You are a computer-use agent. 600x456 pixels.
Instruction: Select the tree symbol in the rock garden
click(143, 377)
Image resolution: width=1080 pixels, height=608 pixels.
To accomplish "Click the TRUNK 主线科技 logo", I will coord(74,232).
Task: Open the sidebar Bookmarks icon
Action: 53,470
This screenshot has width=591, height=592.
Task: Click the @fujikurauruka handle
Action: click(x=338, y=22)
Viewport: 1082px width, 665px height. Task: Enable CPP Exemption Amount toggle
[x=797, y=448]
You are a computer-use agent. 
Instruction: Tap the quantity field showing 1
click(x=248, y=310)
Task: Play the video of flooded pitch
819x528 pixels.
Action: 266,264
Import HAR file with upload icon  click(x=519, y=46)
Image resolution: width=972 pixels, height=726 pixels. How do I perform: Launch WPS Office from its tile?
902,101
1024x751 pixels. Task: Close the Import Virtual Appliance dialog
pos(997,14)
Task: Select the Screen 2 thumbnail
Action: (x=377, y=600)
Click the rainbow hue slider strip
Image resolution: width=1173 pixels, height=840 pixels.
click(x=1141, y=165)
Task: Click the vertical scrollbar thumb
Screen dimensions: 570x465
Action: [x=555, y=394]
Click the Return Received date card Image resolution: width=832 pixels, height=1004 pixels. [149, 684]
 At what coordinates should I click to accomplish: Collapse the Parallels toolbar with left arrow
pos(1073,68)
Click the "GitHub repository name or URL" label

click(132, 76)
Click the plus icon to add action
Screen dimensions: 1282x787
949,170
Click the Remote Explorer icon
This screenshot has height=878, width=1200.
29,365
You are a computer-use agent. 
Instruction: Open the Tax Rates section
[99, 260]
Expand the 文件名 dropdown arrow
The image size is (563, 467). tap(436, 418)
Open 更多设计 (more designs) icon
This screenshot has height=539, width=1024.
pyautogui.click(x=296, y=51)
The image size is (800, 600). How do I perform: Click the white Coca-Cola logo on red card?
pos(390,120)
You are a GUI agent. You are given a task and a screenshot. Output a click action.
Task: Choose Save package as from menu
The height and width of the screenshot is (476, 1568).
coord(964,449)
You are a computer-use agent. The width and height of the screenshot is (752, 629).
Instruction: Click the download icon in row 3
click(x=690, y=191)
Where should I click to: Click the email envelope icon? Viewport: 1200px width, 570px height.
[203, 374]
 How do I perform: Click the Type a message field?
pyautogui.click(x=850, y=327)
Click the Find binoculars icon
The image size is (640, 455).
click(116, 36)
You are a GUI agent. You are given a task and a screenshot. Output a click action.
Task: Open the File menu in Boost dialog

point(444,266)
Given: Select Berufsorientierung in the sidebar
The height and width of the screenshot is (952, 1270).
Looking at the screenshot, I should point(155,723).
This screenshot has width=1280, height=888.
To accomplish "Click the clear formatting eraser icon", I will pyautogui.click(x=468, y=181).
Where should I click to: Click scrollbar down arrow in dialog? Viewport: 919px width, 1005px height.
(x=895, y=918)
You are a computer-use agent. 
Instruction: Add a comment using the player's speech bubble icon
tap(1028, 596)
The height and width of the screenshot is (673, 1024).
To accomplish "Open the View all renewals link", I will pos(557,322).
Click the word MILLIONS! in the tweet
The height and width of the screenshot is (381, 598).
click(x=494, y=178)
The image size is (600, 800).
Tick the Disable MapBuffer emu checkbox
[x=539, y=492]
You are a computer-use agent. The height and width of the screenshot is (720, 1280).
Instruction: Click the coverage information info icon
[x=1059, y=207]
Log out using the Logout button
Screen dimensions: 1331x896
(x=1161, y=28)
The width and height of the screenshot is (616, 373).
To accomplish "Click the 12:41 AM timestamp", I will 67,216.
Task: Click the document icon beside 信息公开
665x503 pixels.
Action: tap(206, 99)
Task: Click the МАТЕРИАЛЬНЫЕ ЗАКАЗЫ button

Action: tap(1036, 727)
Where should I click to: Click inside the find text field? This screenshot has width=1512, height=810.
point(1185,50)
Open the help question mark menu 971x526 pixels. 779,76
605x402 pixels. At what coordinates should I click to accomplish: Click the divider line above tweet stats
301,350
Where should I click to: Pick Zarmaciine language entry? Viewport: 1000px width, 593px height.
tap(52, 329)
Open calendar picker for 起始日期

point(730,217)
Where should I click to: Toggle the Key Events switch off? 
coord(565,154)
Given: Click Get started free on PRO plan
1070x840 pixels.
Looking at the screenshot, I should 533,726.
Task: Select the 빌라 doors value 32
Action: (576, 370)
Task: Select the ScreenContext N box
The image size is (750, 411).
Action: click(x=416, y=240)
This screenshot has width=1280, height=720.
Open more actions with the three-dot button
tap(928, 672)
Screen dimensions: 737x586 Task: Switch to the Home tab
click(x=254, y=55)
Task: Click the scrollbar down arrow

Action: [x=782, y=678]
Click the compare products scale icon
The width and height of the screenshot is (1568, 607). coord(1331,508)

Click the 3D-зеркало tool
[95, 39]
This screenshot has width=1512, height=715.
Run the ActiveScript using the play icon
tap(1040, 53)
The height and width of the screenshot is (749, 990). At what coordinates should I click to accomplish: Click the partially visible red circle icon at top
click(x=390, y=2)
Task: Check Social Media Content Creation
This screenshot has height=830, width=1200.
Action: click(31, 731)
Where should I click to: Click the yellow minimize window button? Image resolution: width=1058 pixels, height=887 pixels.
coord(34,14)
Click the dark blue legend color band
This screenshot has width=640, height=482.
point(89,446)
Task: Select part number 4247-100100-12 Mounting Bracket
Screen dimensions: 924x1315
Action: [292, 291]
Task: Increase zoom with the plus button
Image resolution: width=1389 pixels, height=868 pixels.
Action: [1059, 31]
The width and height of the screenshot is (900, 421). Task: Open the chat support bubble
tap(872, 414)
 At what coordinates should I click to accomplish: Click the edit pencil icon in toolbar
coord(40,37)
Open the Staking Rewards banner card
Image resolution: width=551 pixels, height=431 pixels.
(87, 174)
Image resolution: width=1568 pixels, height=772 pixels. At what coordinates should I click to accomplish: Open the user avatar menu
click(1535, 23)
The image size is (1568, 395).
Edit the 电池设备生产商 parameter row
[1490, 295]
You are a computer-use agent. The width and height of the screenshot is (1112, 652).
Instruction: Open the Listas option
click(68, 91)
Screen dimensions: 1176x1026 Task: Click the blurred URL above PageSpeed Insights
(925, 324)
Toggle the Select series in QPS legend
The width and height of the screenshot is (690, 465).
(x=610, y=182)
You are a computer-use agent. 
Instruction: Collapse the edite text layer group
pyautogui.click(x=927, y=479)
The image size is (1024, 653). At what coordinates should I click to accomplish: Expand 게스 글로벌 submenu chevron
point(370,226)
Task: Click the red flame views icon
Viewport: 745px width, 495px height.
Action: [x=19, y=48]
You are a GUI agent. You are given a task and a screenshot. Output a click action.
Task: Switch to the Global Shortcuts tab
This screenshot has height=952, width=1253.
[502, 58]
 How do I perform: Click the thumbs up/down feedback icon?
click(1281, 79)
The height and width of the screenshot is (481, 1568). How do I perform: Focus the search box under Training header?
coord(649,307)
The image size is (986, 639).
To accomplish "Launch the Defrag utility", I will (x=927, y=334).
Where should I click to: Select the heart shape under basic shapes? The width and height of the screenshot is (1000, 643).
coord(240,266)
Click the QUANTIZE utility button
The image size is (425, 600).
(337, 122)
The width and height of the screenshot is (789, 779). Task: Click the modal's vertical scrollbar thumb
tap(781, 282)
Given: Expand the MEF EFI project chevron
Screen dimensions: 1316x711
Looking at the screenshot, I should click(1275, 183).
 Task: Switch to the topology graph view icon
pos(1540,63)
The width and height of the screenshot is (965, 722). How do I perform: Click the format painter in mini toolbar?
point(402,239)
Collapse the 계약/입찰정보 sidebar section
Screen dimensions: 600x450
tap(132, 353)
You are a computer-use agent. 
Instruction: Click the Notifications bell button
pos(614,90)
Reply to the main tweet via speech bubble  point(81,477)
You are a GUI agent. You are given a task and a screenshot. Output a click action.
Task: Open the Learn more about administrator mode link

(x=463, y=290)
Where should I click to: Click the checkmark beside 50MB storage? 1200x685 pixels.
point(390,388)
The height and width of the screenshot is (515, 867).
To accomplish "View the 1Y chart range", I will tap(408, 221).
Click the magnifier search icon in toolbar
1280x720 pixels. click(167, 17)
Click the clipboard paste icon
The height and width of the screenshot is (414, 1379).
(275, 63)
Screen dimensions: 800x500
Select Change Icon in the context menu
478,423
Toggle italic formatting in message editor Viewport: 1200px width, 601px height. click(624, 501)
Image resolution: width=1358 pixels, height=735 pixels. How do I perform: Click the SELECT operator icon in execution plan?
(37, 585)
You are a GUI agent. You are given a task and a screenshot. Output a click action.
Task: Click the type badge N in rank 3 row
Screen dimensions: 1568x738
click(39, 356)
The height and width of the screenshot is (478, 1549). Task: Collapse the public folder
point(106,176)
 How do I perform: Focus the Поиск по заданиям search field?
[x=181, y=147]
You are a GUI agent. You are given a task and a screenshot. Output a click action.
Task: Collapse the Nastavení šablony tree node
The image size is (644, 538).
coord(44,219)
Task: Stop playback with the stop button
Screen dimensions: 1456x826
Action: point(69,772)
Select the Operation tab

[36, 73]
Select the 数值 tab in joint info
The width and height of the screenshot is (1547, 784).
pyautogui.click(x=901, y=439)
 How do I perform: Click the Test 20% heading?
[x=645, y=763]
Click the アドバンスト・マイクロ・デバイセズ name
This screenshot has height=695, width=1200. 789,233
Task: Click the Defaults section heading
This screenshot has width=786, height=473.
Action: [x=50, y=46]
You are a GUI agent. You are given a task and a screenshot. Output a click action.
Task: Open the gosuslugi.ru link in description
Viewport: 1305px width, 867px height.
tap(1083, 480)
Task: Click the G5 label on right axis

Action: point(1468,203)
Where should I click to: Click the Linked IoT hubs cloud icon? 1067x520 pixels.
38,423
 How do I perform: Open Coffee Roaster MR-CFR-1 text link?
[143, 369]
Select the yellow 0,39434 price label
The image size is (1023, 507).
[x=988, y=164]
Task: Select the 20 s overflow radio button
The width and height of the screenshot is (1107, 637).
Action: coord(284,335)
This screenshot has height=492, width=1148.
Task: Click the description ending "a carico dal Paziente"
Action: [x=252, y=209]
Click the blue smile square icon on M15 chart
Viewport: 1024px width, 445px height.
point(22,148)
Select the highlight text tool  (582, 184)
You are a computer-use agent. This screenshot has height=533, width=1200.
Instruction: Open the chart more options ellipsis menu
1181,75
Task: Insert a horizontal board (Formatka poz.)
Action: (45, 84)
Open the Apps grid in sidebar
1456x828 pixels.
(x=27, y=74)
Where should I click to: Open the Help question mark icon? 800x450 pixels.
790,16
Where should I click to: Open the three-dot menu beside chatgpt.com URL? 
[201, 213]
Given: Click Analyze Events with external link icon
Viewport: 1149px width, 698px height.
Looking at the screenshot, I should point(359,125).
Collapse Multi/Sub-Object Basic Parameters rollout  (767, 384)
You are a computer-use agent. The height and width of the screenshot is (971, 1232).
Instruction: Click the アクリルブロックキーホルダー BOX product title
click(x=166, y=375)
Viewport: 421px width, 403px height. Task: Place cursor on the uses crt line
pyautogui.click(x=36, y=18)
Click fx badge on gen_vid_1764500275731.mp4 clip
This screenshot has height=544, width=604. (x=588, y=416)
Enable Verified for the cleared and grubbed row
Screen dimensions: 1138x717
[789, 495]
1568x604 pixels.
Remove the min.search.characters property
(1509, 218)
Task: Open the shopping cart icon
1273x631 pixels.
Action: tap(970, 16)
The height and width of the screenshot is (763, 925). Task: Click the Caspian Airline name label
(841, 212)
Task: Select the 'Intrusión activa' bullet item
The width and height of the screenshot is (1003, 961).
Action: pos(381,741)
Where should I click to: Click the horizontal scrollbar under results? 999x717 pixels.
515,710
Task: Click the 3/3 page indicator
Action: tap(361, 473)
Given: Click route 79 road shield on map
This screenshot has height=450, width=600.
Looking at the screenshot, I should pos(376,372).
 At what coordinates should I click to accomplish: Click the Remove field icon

++++++++++

#### [What is required]
One stretch of the lines above is wanted, from the line that contains "Instruction: Open the Listas option" through the line that contains "The image size is (986, 639).". Output it exactly.

#### [Written answer]
Instruction: Open the Listas option
click(68, 91)
Screen dimensions: 1176x1026 Task: Click the blurred URL above PageSpeed Insights
(925, 324)
Toggle the Select series in QPS legend
The width and height of the screenshot is (690, 465).
(x=610, y=182)
You are a computer-use agent. 
Instruction: Collapse the edite text layer group
pyautogui.click(x=927, y=479)
The image size is (1024, 653). At what coordinates should I click to accomplish: Expand 게스 글로벌 submenu chevron
point(370,226)
Task: Click the red flame views icon
Viewport: 745px width, 495px height.
Action: [x=19, y=48]
You are a GUI agent. You are given a task and a screenshot. Output a click action.
Task: Switch to the Global Shortcuts tab
This screenshot has height=952, width=1253.
[502, 58]
 How do I perform: Click the thumbs up/down feedback icon?
click(1281, 79)
The height and width of the screenshot is (481, 1568). How do I perform: Focus the search box under Training header?
coord(649,307)
The image size is (986, 639).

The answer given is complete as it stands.